On May 24, 18-year-old Salvador Rolando Ramos entered Robb Elementary School in Ulvade, Texas, killing 19 students and two teachers, and wounding 17 others. The students that were killed ranged in age from nine years old to 11. In contrast to the recent mass shooting at a grocery store in Buffalo, New York, which was racially-motivated, no motive for the school shooting in Texas has been discovered at the time of this writing.

Investigators are continuing to look into Ramos’ background while trying to piece together an exact timeline of the events that led up to the May 24 elementary school shooting. Meanwhile, criticism is being aimed at local police for their apparent unwillingness to enter the school after Ramos barricaded himself in a classroom with his victims. In a recent press conference, Texas Department of Public Safety chief Steven McGraw acknowledged that some wrong decisions were made by law enforcement in the way they responded to the shooting, and he also explained that authorities are still trying to figure out the “why” behind the massacre.

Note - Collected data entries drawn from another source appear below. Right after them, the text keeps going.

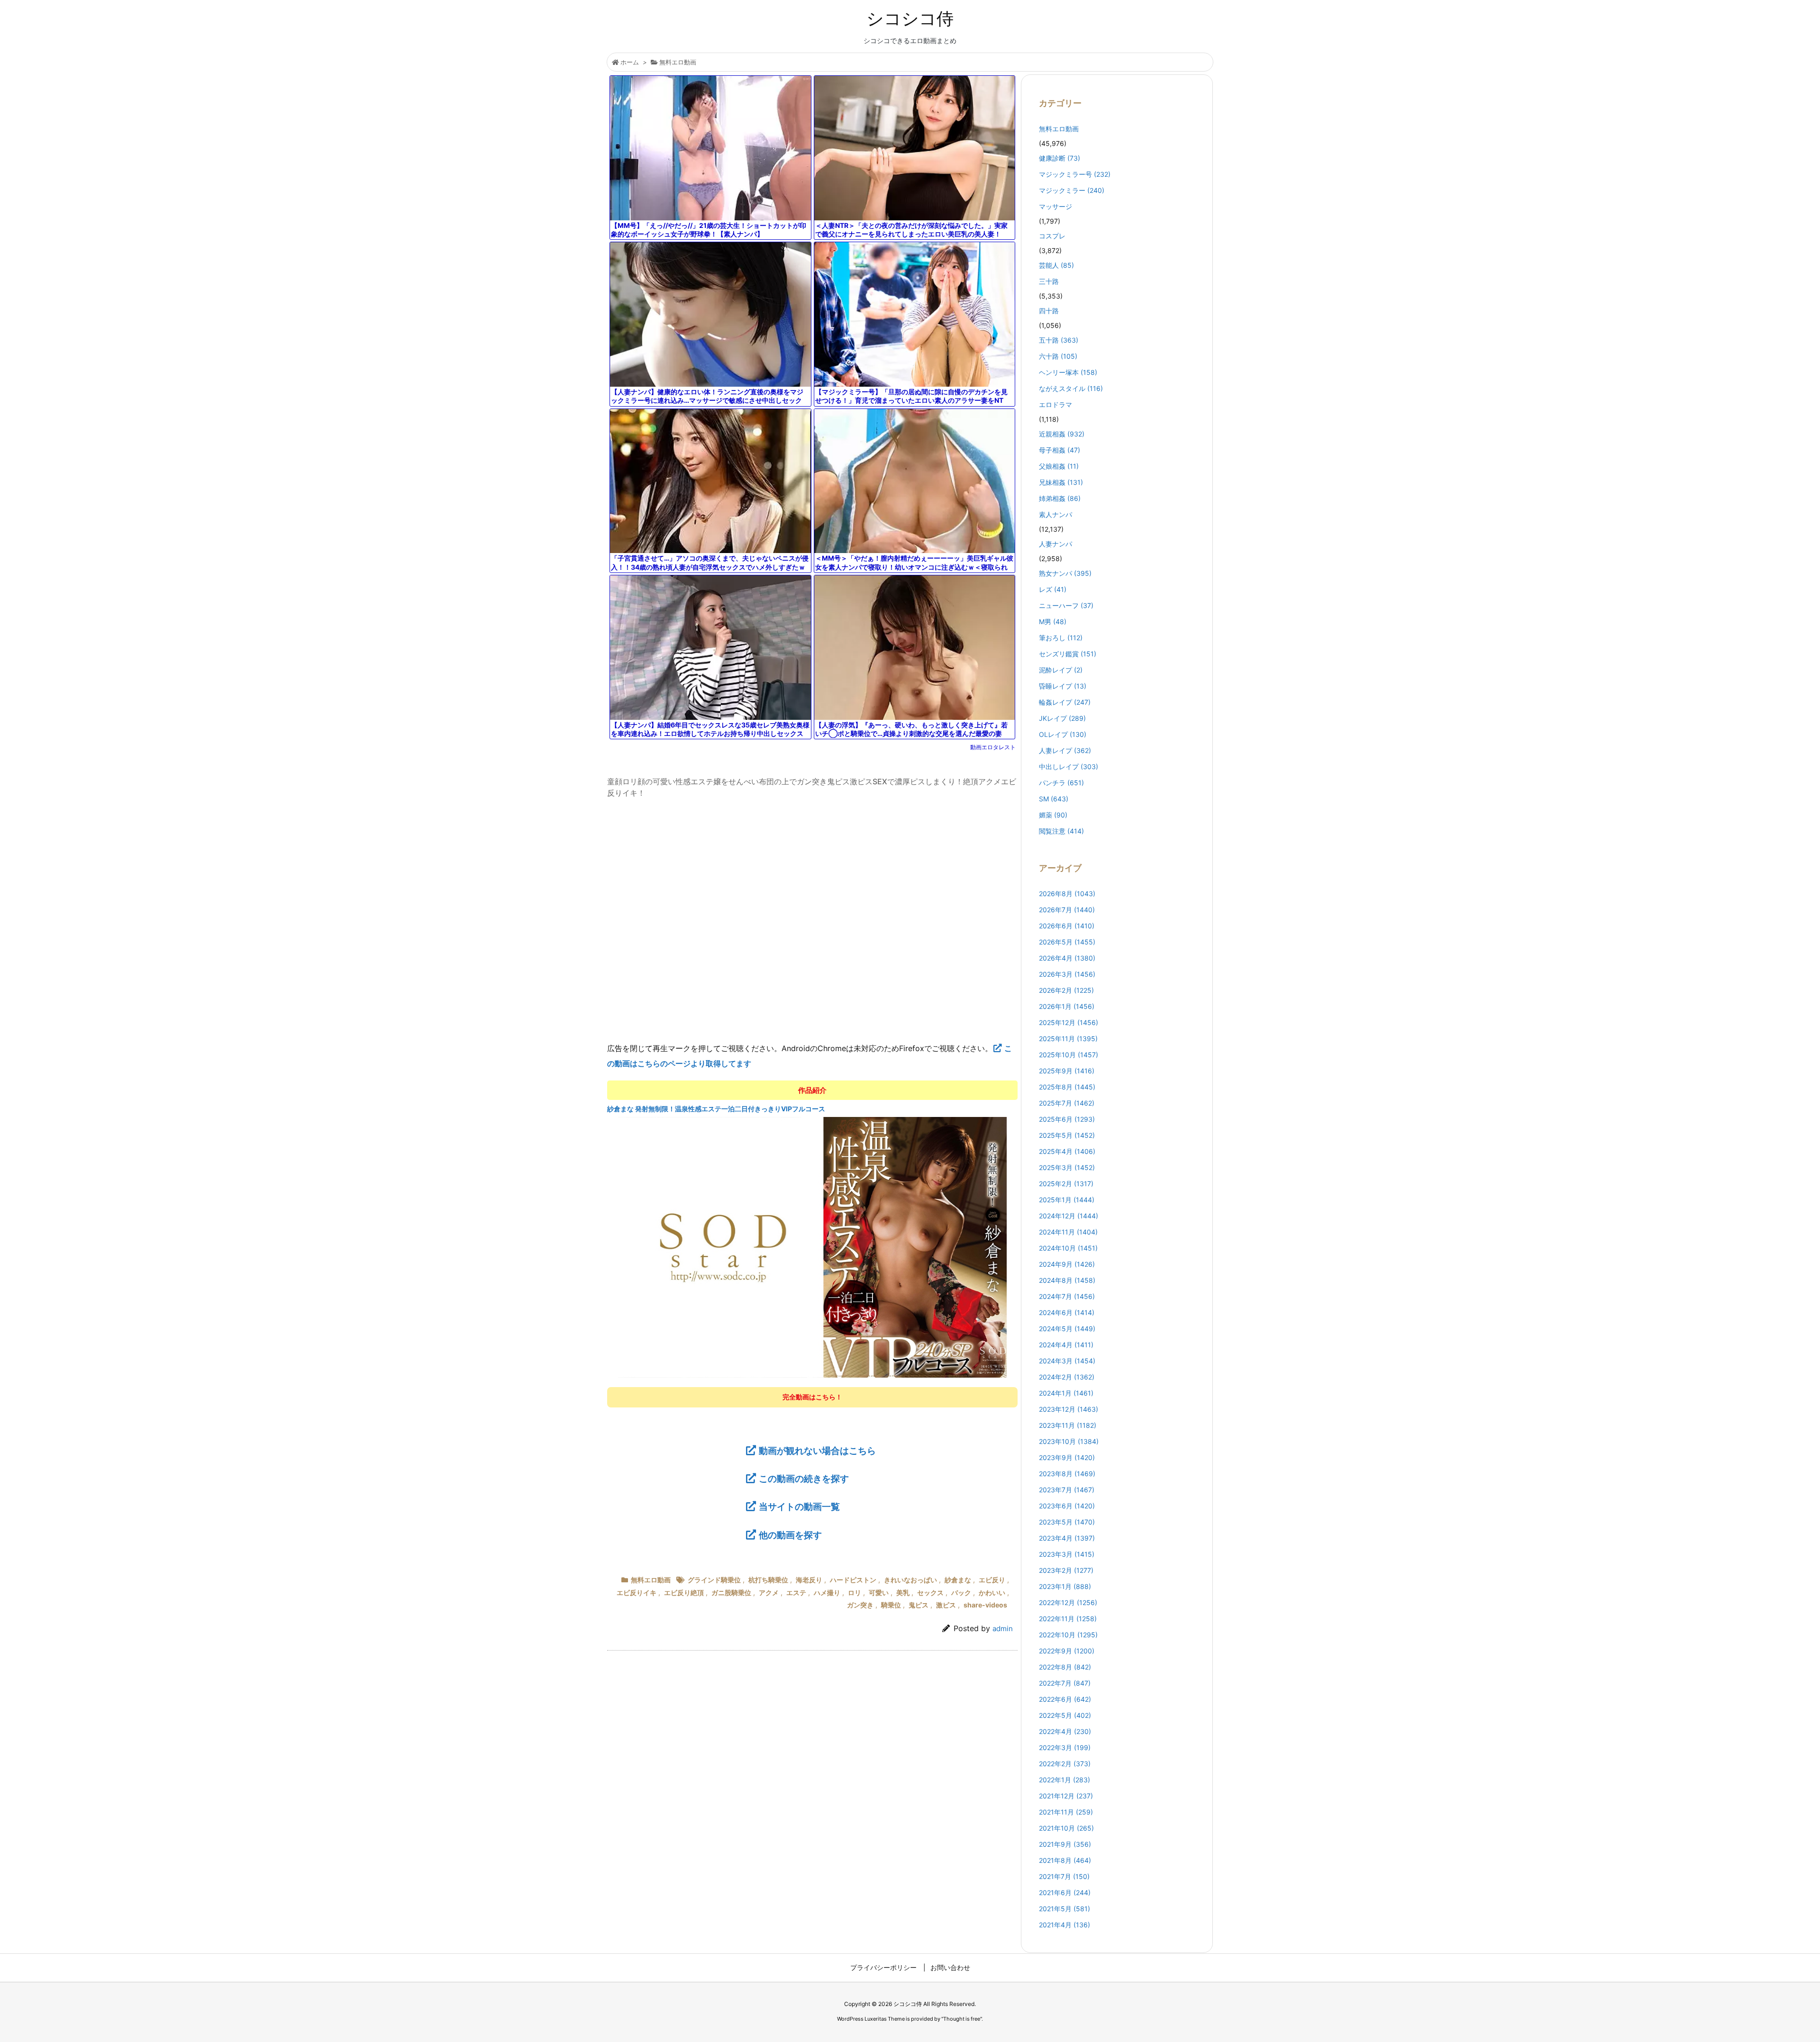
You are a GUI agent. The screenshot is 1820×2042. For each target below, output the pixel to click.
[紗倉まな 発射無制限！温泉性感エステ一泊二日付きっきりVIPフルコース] (812, 1247)
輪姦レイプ (1065, 702)
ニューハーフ (1066, 605)
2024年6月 (1066, 1312)
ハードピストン (853, 1580)
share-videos (985, 1605)
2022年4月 (1065, 1731)
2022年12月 (1068, 1602)
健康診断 (1059, 158)
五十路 (1058, 340)
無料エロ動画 (677, 62)
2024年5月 (1067, 1329)
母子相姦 (1059, 450)
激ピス (946, 1605)
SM (1053, 799)
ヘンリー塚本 (1068, 372)
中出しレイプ (1068, 766)
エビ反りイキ (636, 1592)
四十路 (1049, 311)
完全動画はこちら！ (812, 1397)
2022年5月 (1065, 1715)
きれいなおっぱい (910, 1580)
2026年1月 (1066, 1006)
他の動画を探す (790, 1535)
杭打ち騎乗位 (768, 1580)
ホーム (629, 62)
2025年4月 (1067, 1151)
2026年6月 (1066, 926)
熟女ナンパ (1065, 573)
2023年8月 (1067, 1474)
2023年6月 (1067, 1506)
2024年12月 (1068, 1216)
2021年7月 (1064, 1876)
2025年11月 (1068, 1039)
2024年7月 (1067, 1296)
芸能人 (1056, 265)
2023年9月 (1067, 1457)
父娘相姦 (1059, 466)
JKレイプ (1062, 718)
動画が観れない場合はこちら (817, 1450)
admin (1002, 1628)
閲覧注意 (1061, 831)
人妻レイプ (1065, 750)
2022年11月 (1068, 1619)
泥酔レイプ (1061, 670)
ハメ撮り (827, 1592)
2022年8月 (1065, 1667)
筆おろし (1061, 638)
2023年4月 (1067, 1538)
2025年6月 (1067, 1119)
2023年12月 (1068, 1409)
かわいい (992, 1592)
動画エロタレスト (993, 747)
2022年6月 (1065, 1699)
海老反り (809, 1580)
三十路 (1049, 281)
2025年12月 (1068, 1022)
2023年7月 (1066, 1490)
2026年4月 (1067, 958)
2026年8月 (1067, 893)
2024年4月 (1066, 1345)
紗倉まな (958, 1580)
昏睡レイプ (1062, 686)
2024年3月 (1067, 1361)
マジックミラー (1071, 190)
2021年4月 (1064, 1925)
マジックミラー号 (1074, 174)
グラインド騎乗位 (714, 1580)
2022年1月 (1064, 1780)
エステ (796, 1592)
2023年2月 (1066, 1570)
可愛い (879, 1592)
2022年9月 (1066, 1651)
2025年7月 (1066, 1103)
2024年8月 (1067, 1280)
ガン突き (860, 1605)
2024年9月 (1067, 1264)
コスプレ (1052, 236)
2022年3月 (1065, 1747)
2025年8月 (1067, 1087)
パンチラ (1061, 783)
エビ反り (992, 1580)
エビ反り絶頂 (684, 1592)
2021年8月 (1065, 1860)
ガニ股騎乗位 (731, 1592)
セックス (930, 1592)
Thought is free (961, 2018)
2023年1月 (1065, 1586)
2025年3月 (1067, 1167)
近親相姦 (1061, 434)
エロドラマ (1055, 404)
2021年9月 (1065, 1844)
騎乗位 (891, 1605)
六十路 (1058, 356)
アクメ (769, 1592)
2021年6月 (1065, 1892)
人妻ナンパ (1055, 544)
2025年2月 (1066, 1184)
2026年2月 (1066, 990)
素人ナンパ (1055, 514)
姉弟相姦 (1060, 498)
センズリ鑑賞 (1067, 654)
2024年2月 (1066, 1377)
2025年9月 (1066, 1071)
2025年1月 (1066, 1200)
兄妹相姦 (1061, 482)
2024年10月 (1068, 1248)
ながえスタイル (1071, 388)
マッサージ (1055, 206)
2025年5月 (1067, 1135)
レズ (1052, 589)
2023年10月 (1069, 1441)
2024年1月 (1066, 1393)
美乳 (903, 1592)
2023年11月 (1067, 1425)
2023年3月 (1066, 1554)
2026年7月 (1067, 910)
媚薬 (1053, 815)
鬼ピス (918, 1605)
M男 (1052, 621)
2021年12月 (1066, 1796)
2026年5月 (1067, 942)
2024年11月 (1068, 1232)
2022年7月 (1065, 1683)
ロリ (854, 1592)
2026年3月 (1067, 974)
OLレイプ (1062, 734)
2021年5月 (1064, 1909)
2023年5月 (1067, 1522)
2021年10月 (1066, 1828)
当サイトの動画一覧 (799, 1506)
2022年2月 (1065, 1764)
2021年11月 (1066, 1812)
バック (961, 1592)
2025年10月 (1068, 1055)
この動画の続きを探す (804, 1478)
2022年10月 (1068, 1635)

“We haven’t gotten into the why, okay?” McGraw said during the press conference. “We know the individual was also into cyber gaming, in that regard, and group gaming.” Many have taken this statement to mean that violent video games are being blamed for inspiring the shooter, but McGraw’s comments could also be interpreted as meaning that there are more people to talk to about Ramos that he knew through video games.

Regardless of what McGraw meant with his comments, there are already those in the media and other individuals online who have pointed the finger at violent video games yet again. Of course, this disregards the fact that violent video games are available globally, yet the only country that has a continuous problem with mass shootings is the United States.

Studies have been conducted on video game violence over the years, with no evidence that directly links playing violent video games with committing real-life violent crimes. Video games are protected by the first amendment, but they are often used as a scapegoat whenever something like this occurs. Politicians on both sides of the aisle have placed blame on violent video games in the wake of incidents like this. Joe Biden had a meeting with video game executives after the Sandy Hook massacre in 2012, while former President Trump blamed video games for mass shootings and called for regulation on them.